**ESERCIZI DA SVOLGERE**
A) Quanti ruoli unici dirigenziali vengono creati secondo lo schema descritto nel brano?
B) Per favore, trascrivi dai record le righe che vanno da quella contenente "Screen dimensions: 430x323" fino a quella contenente "click(x=29, y=133)", entrambe incluse, tralasciando le immagini.

**BRANO**

- - - - - - -

Era possibile peggiorare la già pessima riforma della dirigenza pubblica contenuta nel ddl delega di riforma della PA, all’attenzione della Commissione Affari costituzionali della Camera? Naturalmente sì, e la Commissione, approvando una serie di emendamenti peggiorativi del contenuto delle disposizioni del disegno di legge non si è certo lasciata sfuggire l’occasione.
Un tratto chiarissimo del disegno di legge di riforma, che lo pone in contrasto insanabile con la pacifica giurisprudenza della Corte costituzionale maturata dal 2007 ad oggi, è l’intento di precarizzare quanto più possibile la dirigenza pubblica, sostanzialmente scindendo la qualifica dirigenziale l’incarico connesso dal suo accesso regolato da concorso, sì da rimettere sostanzialmente la possibilità si svolgere un incarico e perfino di mantenere il lavoro all’arbitrio sostanziale degli organi di governo. Così da permettere alla politica di costruirsi definitivamente una dirigenza a propria immagine e somiglianza, reclutata più dalla comunanza di partito che non in base a criteri di selezione trasparenti e concorsuali e in relazione a valutazioni concrete sulla capacità.
Lo schema è chiarissimo. Da un lato, si creano tre ruoli unici dirigenziali, specie di albi professionali, così da elidere un vincolo di dipendenza tra dirigente ed amministrazione presso la quale svolge la propria attività. I dirigenti (come in parte da tempo avviene per i segretari comunali) saranno una sorta di lavoratori in somministrazione: dipenderanno, non si è ancora capito bene con quali modalità, dai ruoli (e dunque dall’autorità che li gestirà) e saranno posti alle sole dipendenze funzionali degli enti che li selezioneranno attingendo dai ruoli, sulla base di procedure asseritamente selettive, che ancora il ddl delega non specifica, essendo questo il compito dei decreti legislativi attuativi. Saranno gli incarichi dirigenziali il modo per acquisire il dirigente dai ruoli, incarichi la cui attivazione o revoca sarà di fatto in via esclusiva di pertinenza degli organi di governo, salvo una blanda e solo formale attività di verifica delle Commissioni previste dal disegno di legge.
Dall’altro lato, dunque, gli organi di governo, la politica, avrà sostanzialmente mani libere nel decidere quali dirigenti incaricare attingendo agli albi. La procedura, infatti, selettiva prevederà la raccolta di una rosa di nomi alla quale attingere. La selezione avverrà solo sulla rosa, mentre la scelta finale sarà ad libitum. Basta che le Commissioni previste dal ddl in modo accorto facciano sì che nelle rose siano presenti i dirigenti più vicini alla politica, per ottenere il risultato voluto.

- - - - - - -

Record di puntamento su parole ed elementi

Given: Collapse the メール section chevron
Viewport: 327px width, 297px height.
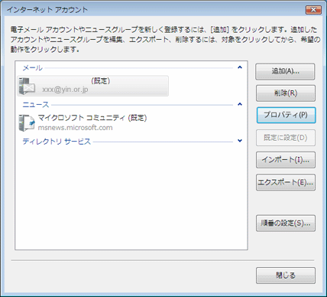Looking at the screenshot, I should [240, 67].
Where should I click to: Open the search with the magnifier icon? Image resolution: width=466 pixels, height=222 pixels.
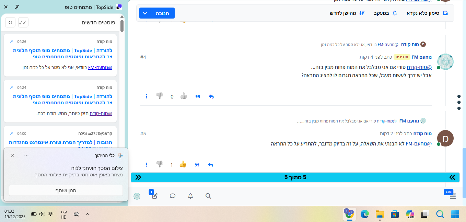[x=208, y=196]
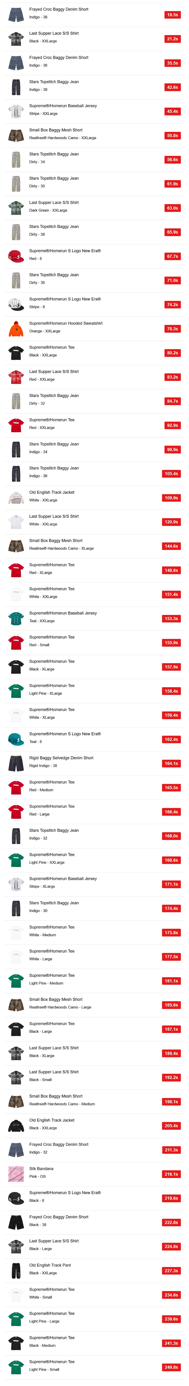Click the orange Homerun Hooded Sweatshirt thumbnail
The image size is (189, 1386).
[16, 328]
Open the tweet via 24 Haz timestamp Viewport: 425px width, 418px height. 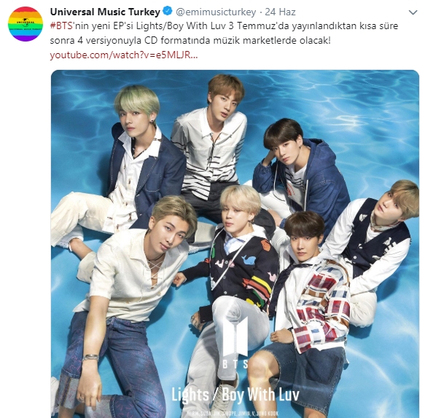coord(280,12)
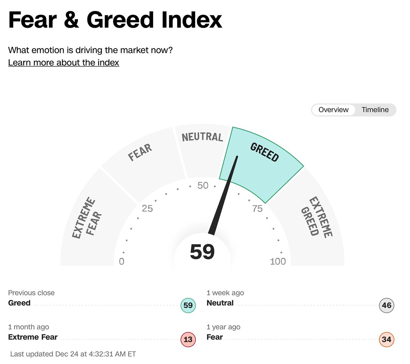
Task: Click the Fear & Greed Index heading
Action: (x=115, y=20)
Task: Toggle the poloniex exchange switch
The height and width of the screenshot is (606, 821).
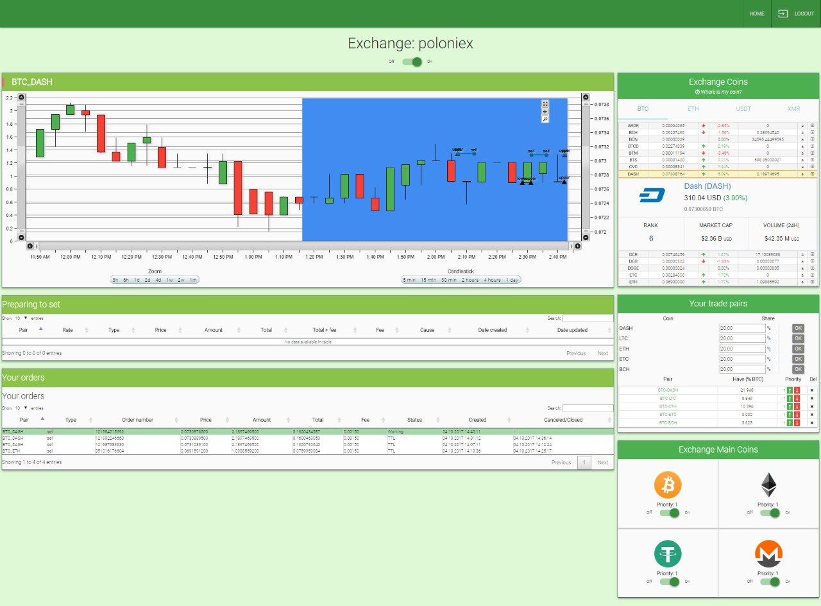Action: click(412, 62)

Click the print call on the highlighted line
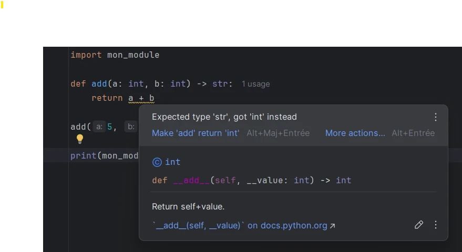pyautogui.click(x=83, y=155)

- - - - - - -

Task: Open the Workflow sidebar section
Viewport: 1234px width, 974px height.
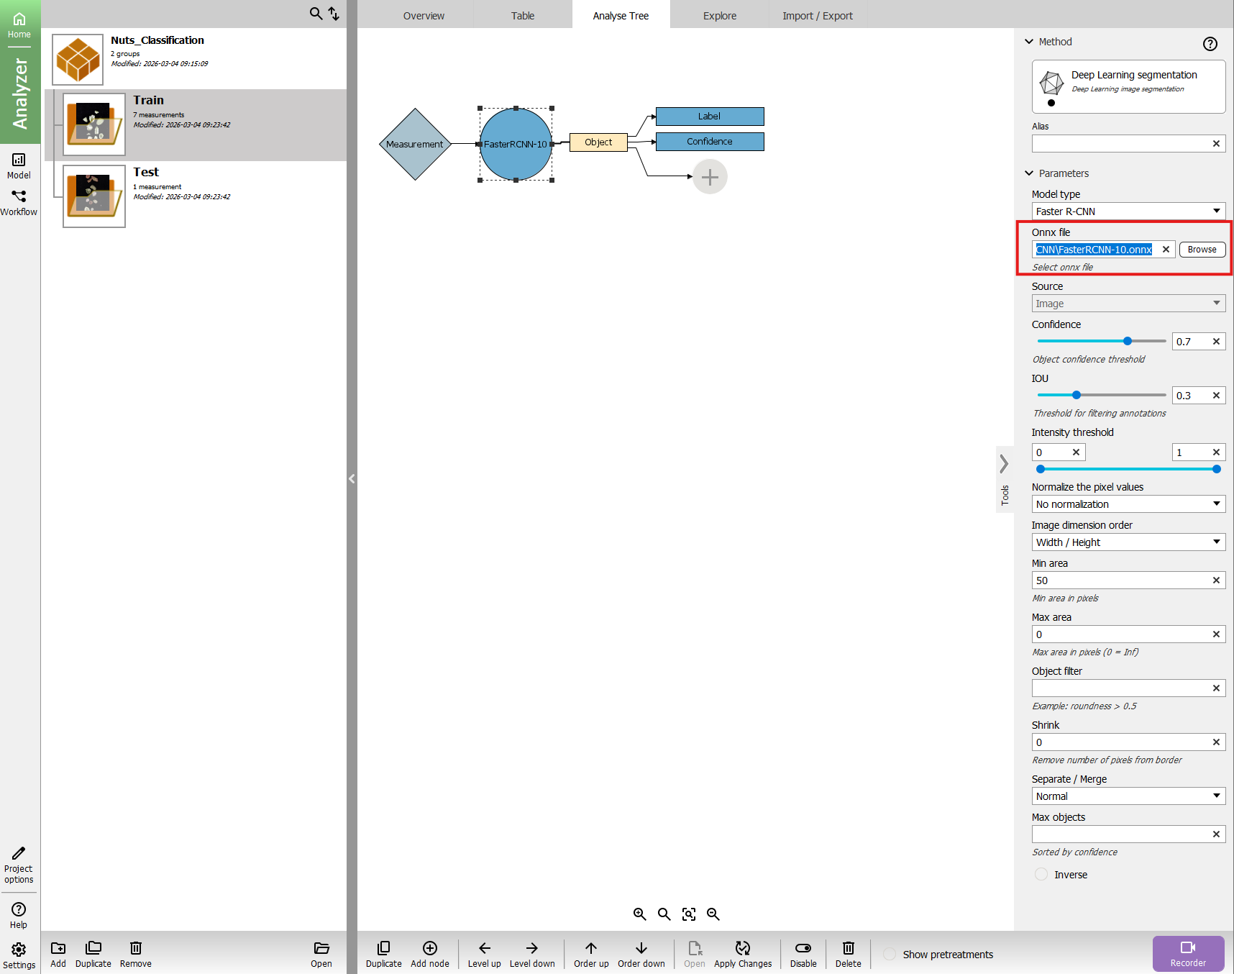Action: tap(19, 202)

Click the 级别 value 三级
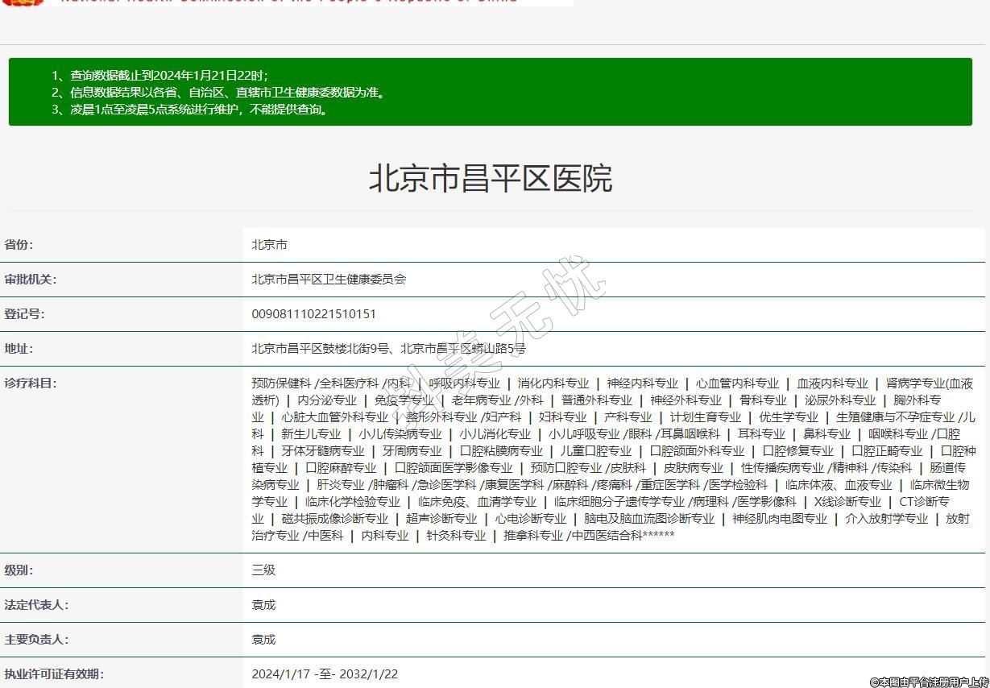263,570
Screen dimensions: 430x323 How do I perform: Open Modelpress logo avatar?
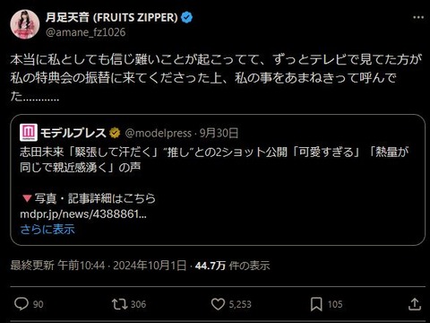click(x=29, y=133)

- - - - - - -

**LE RISPOSTE**
A) Vengono creati tre ruoli unici dirigenziali.

B)
Screen dimensions: 430x323 How do I perform: Open Modelpress logo avatar?
click(x=29, y=133)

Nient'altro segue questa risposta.